Dumor is made by Purina.. I had my boys on it... I switched them to Blue Seal with my does..


----------



## Scottyhorse (Feb 11, 2013)

Purina is all that's available here


----------



## cheyenne (Aug 21, 2011)

Duh! I did not know that! I just did a google search for Blue Seal... got a good laugh out of it too! :lol: Here's why...

Upper left side of page it has a drop menu for you to *select the species*. The choices are:

Backyard Animals
Caged Bird
Cat
Dog
Horse
*Lawn Care (!?!?!?!?)*
Poultry
Speciaty
Wild Bird
Wildlife and Native Game

*BWHAHAHAHAHAHAHAHAHAHAHA!!!!!!!!!!! Lawn Care SURELY must mean goats, right?????* :slapfloor:


----------



## cheyenne (Aug 21, 2011)

No Blue Seal dealers around here... figures....


----------



## J.O.Y. Farm (Jan 10, 2012)

## Dataset records
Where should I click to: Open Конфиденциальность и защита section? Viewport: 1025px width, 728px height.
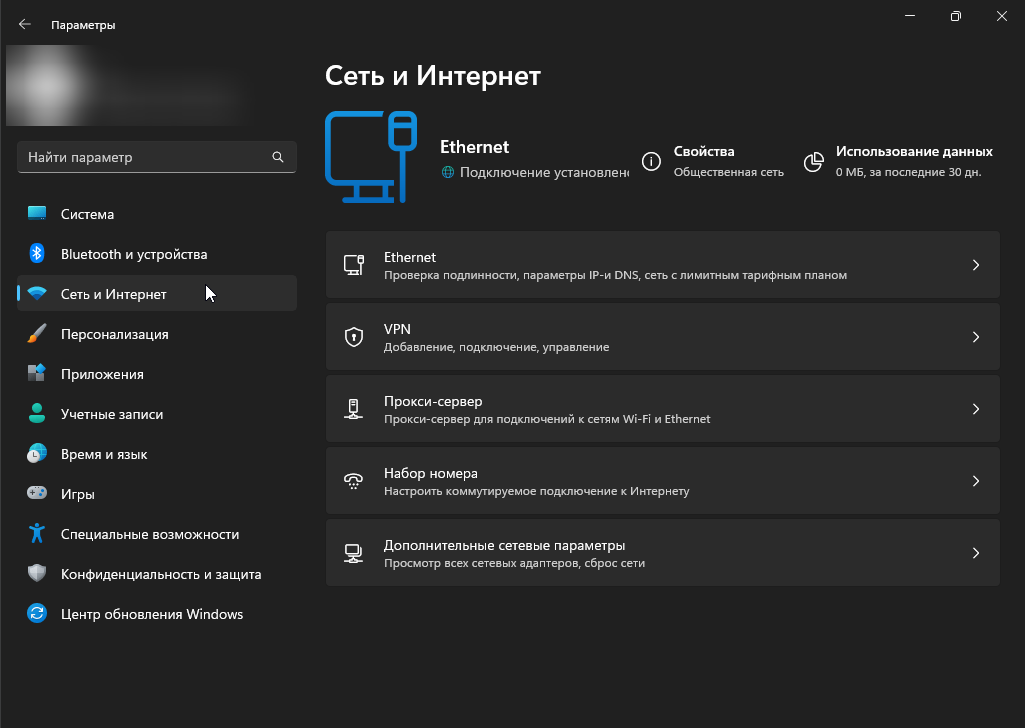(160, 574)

* * *

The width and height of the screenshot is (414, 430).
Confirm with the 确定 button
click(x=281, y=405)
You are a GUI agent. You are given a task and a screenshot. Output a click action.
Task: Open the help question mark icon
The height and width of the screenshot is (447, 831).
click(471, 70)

## Exercise task
Which company makes Dumor, according to the forum thread about feed brands?

## Expected answer
Purina